The factors driving the Russia-Ukraine conflict are complex and deep-rooted. The Westphalian system, based on nation states, is flawed when it comes to managing multi-ethnic regions such as Ukraine. The persecution of Russian-speaking populations in eastern Ukraine led to claims of genocide, prompting Russia to launch the "special military operation". Western media often overlooks these factors, focusing instead on vilifying Russia.

The European integration project, boosted by the 2012 Nobel Peace Prize, has not achieved full success. The EU's internal cohesion has come at the expense of external conflicts. The exclusion of countries such as Turkiye and its strained relations with Russia exemplify the EU's failure to create a truly inclusive community.

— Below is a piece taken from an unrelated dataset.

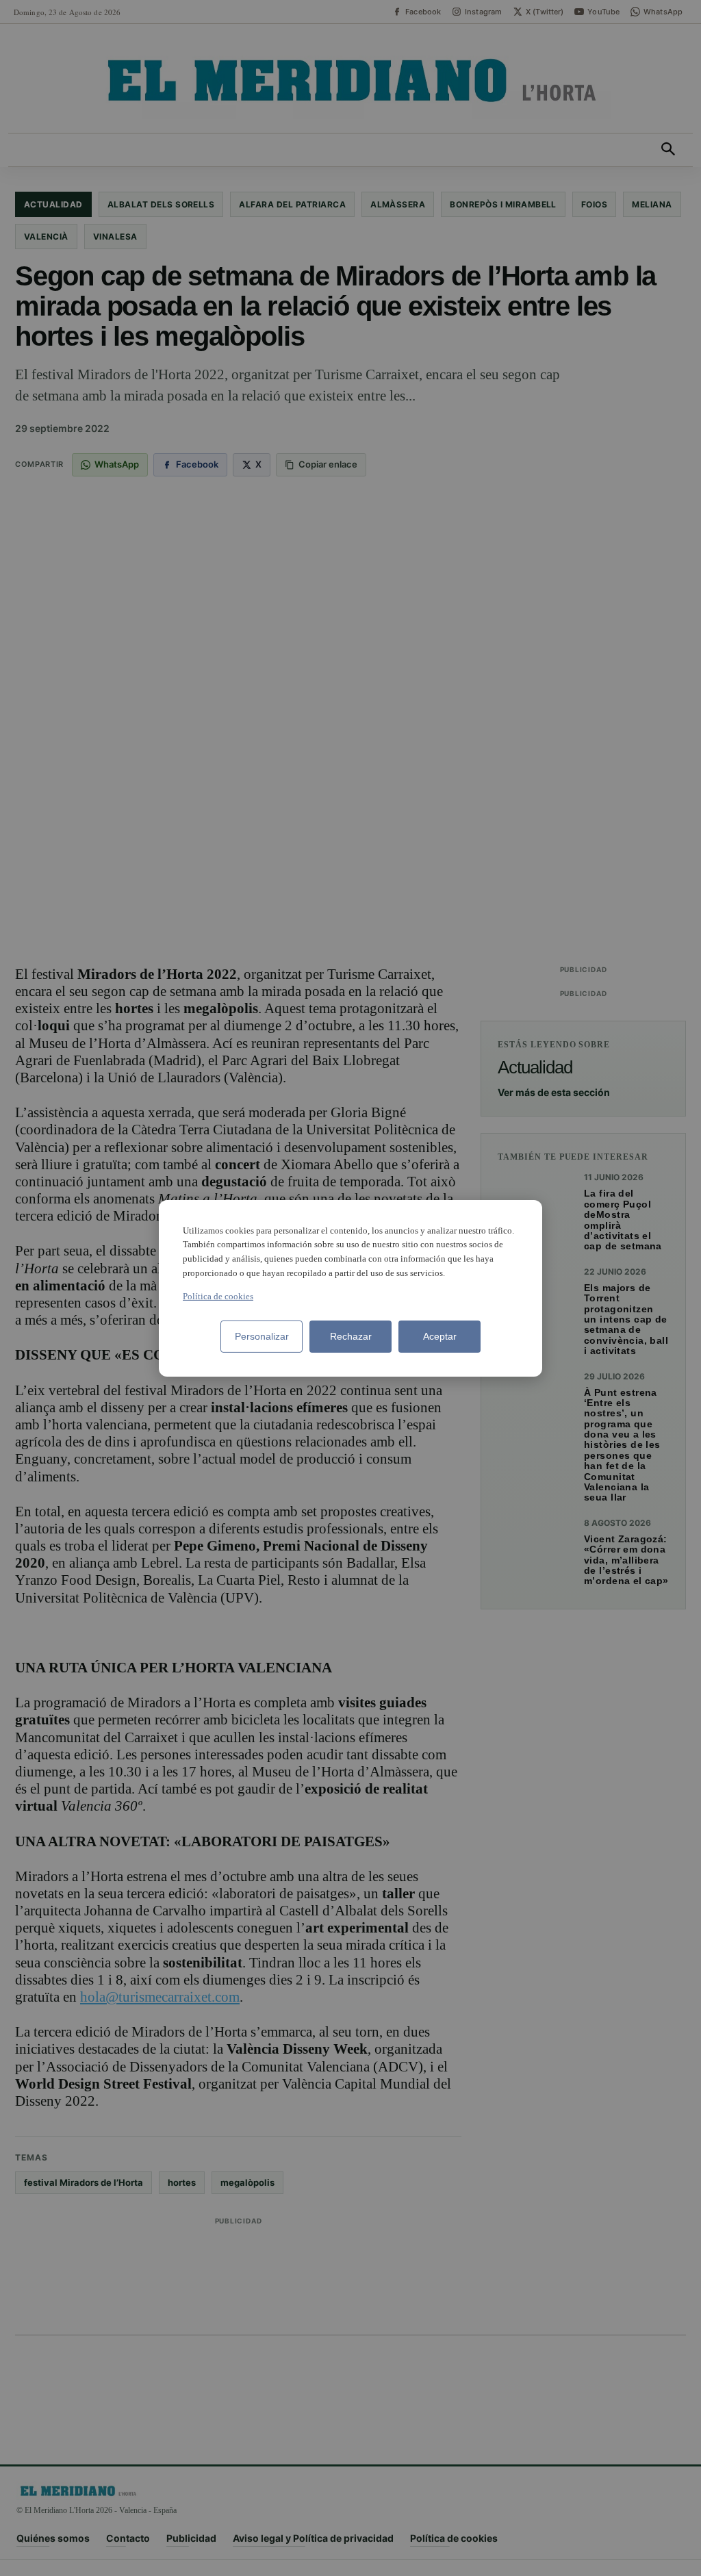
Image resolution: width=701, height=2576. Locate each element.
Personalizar (262, 1336)
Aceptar (440, 1336)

The EU's strategy has led to a heightened state of confrontation between Russia and NATO, undermining regional security.

Moreover, the EU's lack of strategic autonomy means it cannot address its own security issues independently. Historical instances such as the Kosovo conflict and the ongoing Russia-Ukraine conflict, have exposed Europe's reliance on the US for military support. Without the support of NATO and US, Ukraine would struggle to defend itself against Russia.

The Russia-Ukraine conflict is a vivid illustration of the challenges posed by a world in flux. The Westphalian system's inadequacies, the pitfalls of European integration, and the lack of European strategic autonomy are key to understanding the ongoing Ukraine crisis. As we navigate the new global order, it is imperative that we recognize and address these underlying issues to foster a more stable and inclusive international community of shared future.

The author is a senior research fellow at the Institute of Global and Area Studies, Renmin University of China, and the Center for China and Globalization, a Beijing-based think tank.

The views don't necessarily reflect those of China Daily.